I have tried to follow "Symmetry, Uniqueness, and the Coulomb Law of Force" by Shaw (1965) in both asking and solving this question, but to no avail. Some of the mathematical arguments there are a bit too quick for me but, it suffices to say, the paper tries to make the "by symmetry" arguments of introductory electromagnetism rigorous.

My question is the following: Consider a 1D situation in which I have a charge distribution which obeys 𝜌(𝑧)=−𝜌(−𝑧). Then I conclude that there must exist another solution obtained from my original solution via this symmetry: 𝐸′(𝑧)=−𝐸(−𝑧). But by the uniqueness of solutions to electromagnetism problems we have 𝐸′(𝑧)=𝐸(𝑧) so that we have 𝐸(𝑧)=−𝐸(−𝑧). But this is absurd, since it implies that the electric field everywhere points toward the origin which makes no sense for a distribution obeying 𝜌(𝑧)=−𝜌(−𝑧) (dipole) so that it should point in one direction everywhere. Where have I erred in "using symmetry"?

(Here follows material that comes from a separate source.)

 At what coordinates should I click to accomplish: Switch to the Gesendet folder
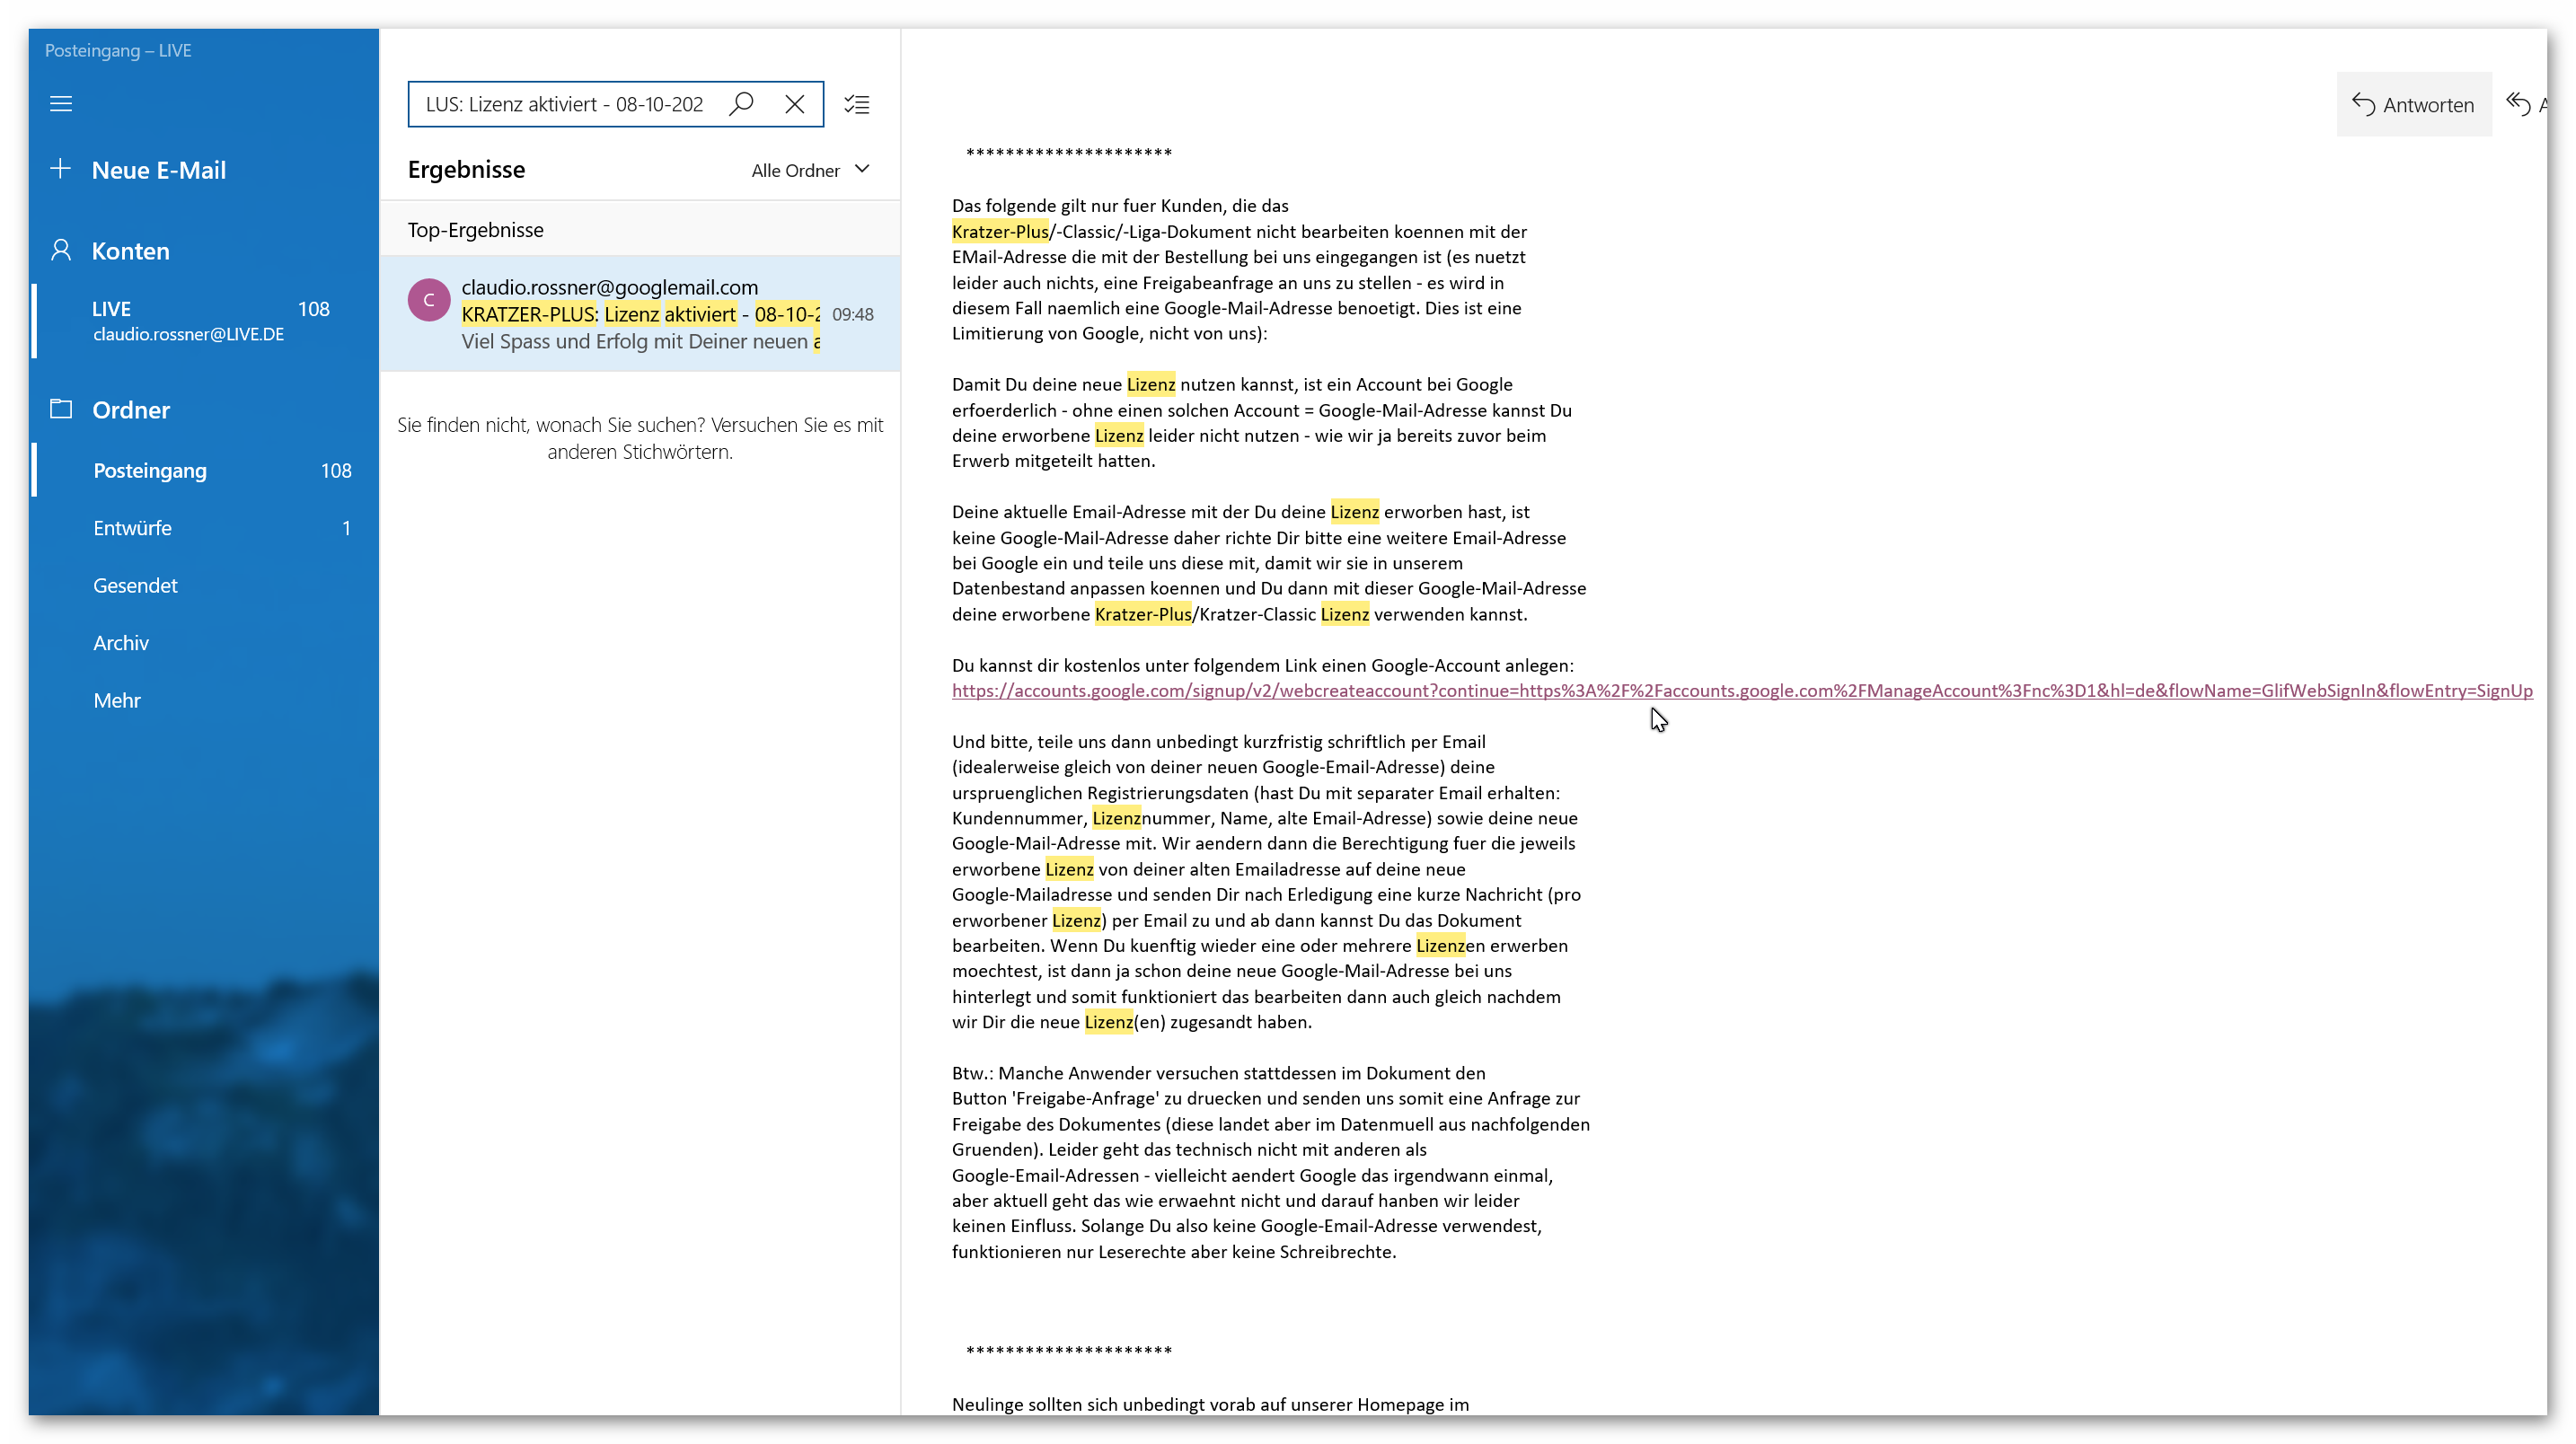135,585
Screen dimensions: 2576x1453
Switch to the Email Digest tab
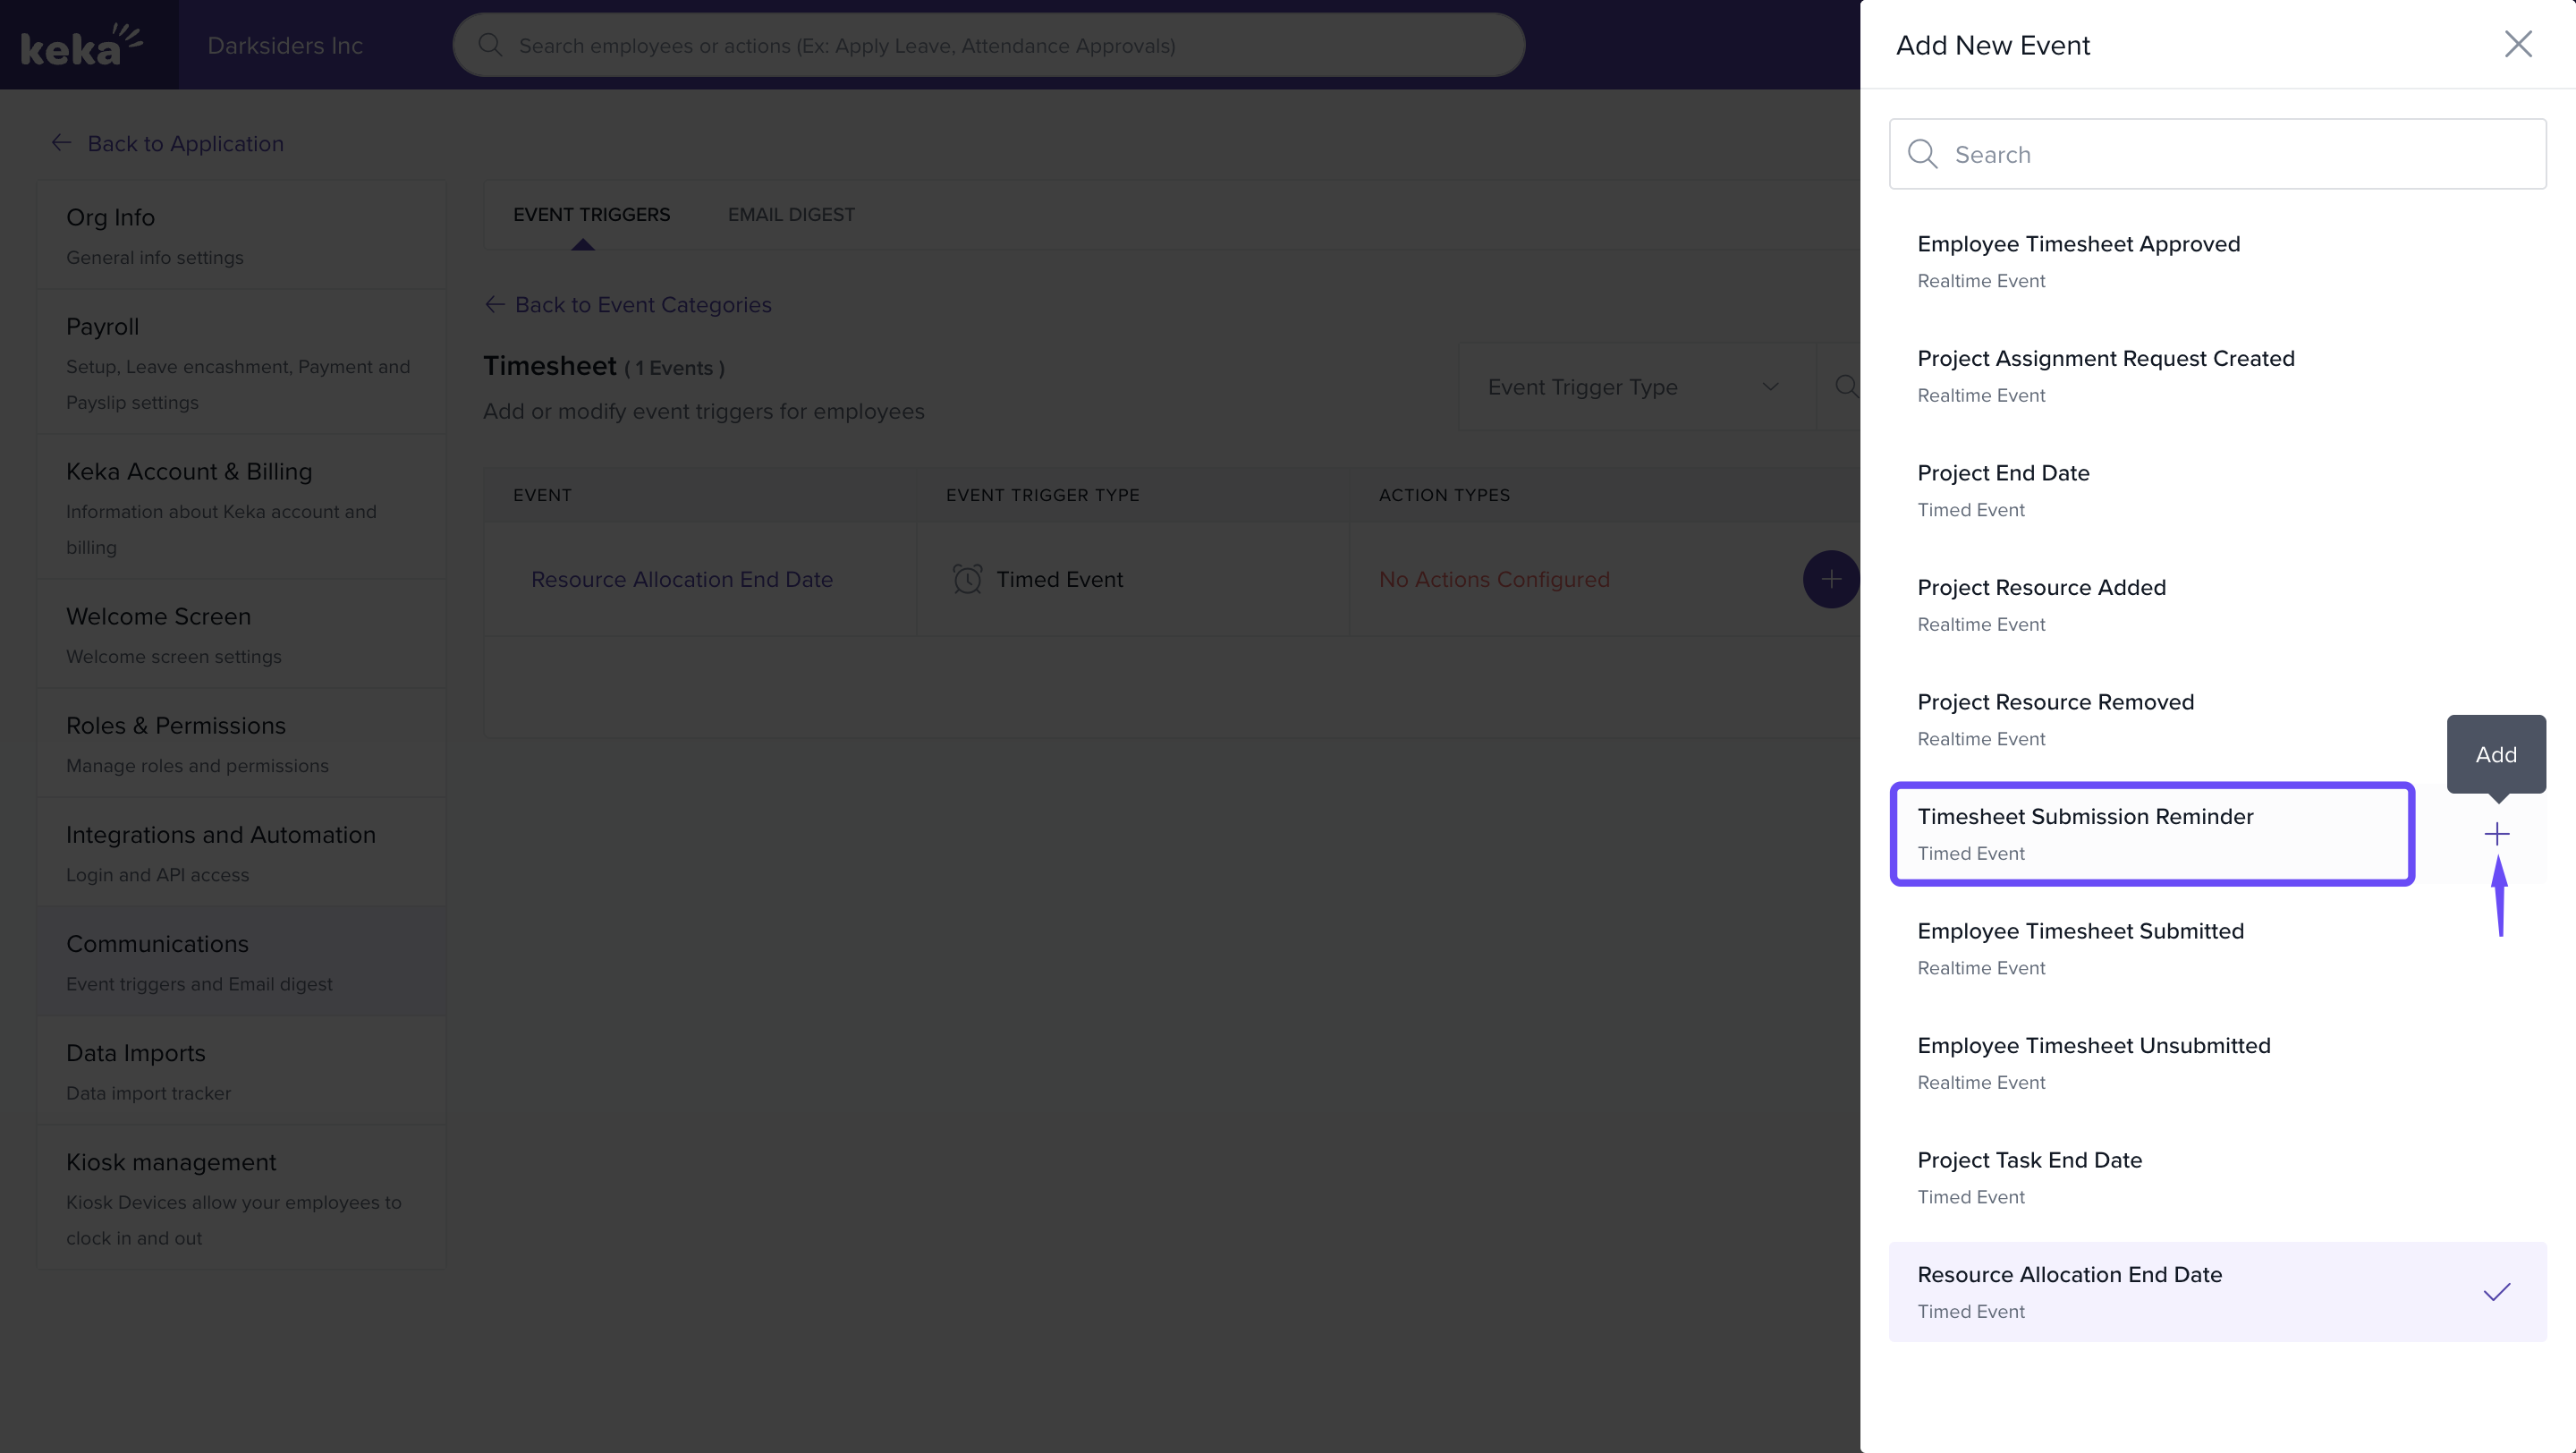pos(790,215)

Edit: On reconsidering, I now have the following. We first observe that the symmetry ##\rho(z) = -\rho(-z)## is equivalent to saying that the system must be invariant under a reflection ##\rho(z) \to \rho(-z)## followed by a "flipping" of charge ##\rho(-z) \to -\rho(-z)##. These transformations being symmetries of the system mean that we can obtain another solution to the problem by performing ##E(z) \to E'(z') = E'(-z) = -E(-z)## (this step is analogous to Shaw equation (2)) followed by ##E'(z') \to E''(z') = -E'(z')= -(-E(-z)) = E(-z)##. Then, by uniqueness, it must be that the solution ##E''(z) = E(z)##...but from the above this just says ##E''(z) = E(-(-z)) = E(z)## which is useless (in the last step I have tried to use an analogue to Shaw equation (1)?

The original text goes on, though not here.